Published in the Jerusalem Post on-line, 14 July 2014:
http://www.jpost.com/Experts/A-goal-for-Gaza-R%C3%A9gime-change-362710

Published in the Eurasia Review, 14 July 2014:
http://www.eurasiareview.com/12072014-goal-gor-gaza-regime-change-oped/

Sunday, 6 July 2014

ISIS becomes IS

ISIS is an acronym that has become all too familiar in the past year.  It stands for the “Islamic State of Iraq and al-Sham” (al-Sham meaning the historical Levant, including both Syria and Lebanon), and refers to the Islamist military organization, founded in 2013, and operating in Iraq and northern Syria. But events move fast in the Middle East, and it seems that ISIS has outlived its usefulness.

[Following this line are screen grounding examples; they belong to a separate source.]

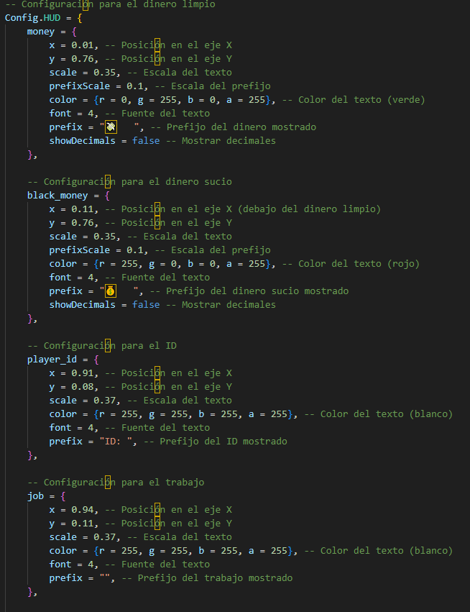The height and width of the screenshot is (612, 470).
Task: Place cursor on the black_money key
Action: pos(57,196)
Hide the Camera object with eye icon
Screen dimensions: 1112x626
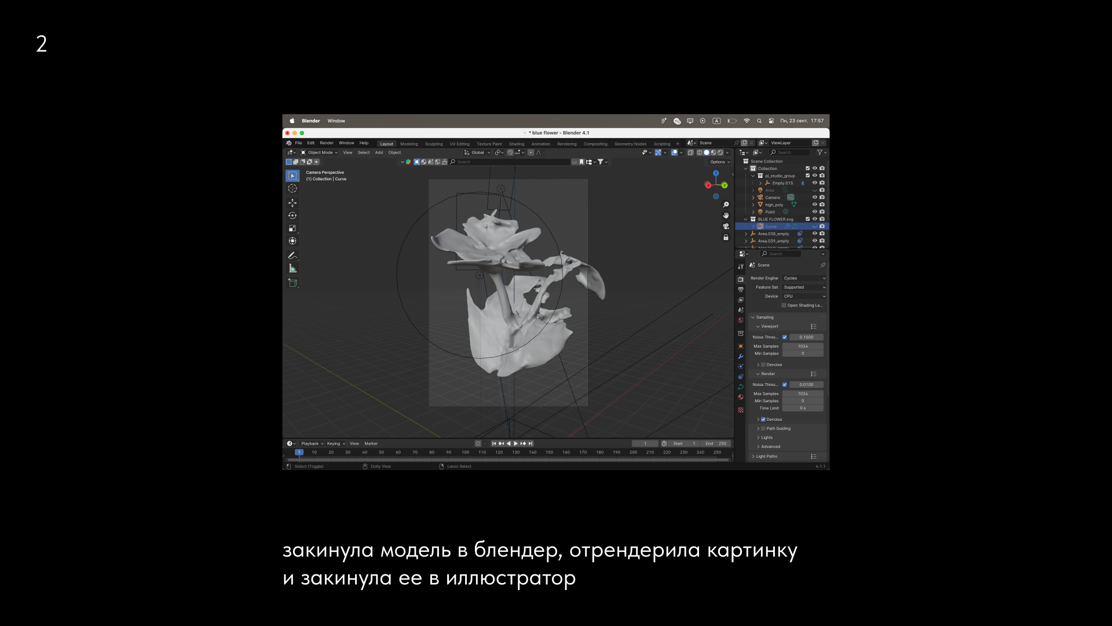814,198
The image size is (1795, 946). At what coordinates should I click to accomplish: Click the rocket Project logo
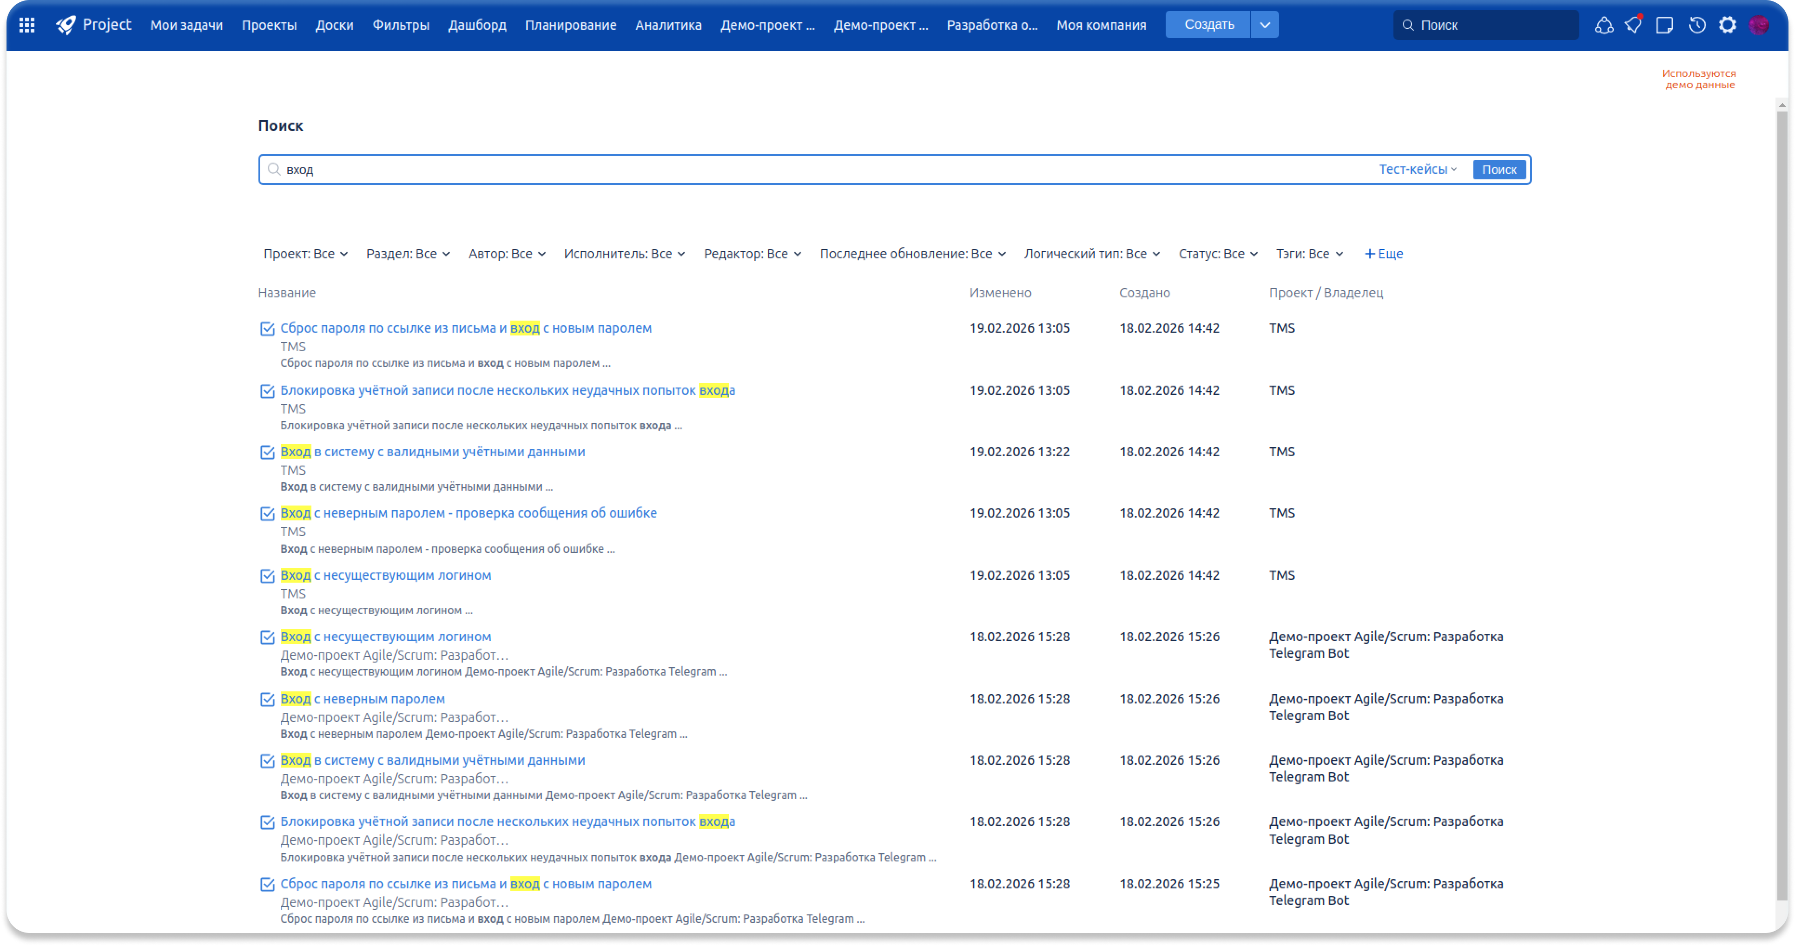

ISIS started life as an offshoot of al-Qaida in Iraq.  In the early days, it called itself simply the “Islamic State of Iraq.”   When its founder, Abu Musab al-Zarqawi, was killed in a targeted strike by the US Air Force in June 2006, into his shoes stepped Abu Bakr al-Baghdadi. Zarqawi had been the most brutal of al-Qaida's leaders, responsible for a succession of mass suicide bombings and highly publicised beheadings, videoed and posted online. Baghdadi adopted the same approach in his fanatical opposition to any attempt to impose law, order and a democratic framework upon the disrupted state of Iraq.

But Baghdadi had a wider vision for the militant organization he led and, indeed, for his own future.  In 2013 he announced that he intended to merge his “Islamic State of Iraq” with the main al-Qaida force in Syria under Jabhat Al-Nusra, which was fighting the Assad regime alongside other rebel groups. He proclaimed that his organization would henceforth be called the Islamic State of Iraq and al-Sham (ISIS).  The overweening ambition that lay behind that title sent shivers down the spines of the al-Qaida leadership, and Baghdadi’s move interpreted as a bid for supreme power within the jihadist cause was rejected. Ayman al-Zawahiri, al-Qaida's head since the death of Osama bin Laden, renounced Baghdadi and dissociated al-Qaida from ISIS and its activities.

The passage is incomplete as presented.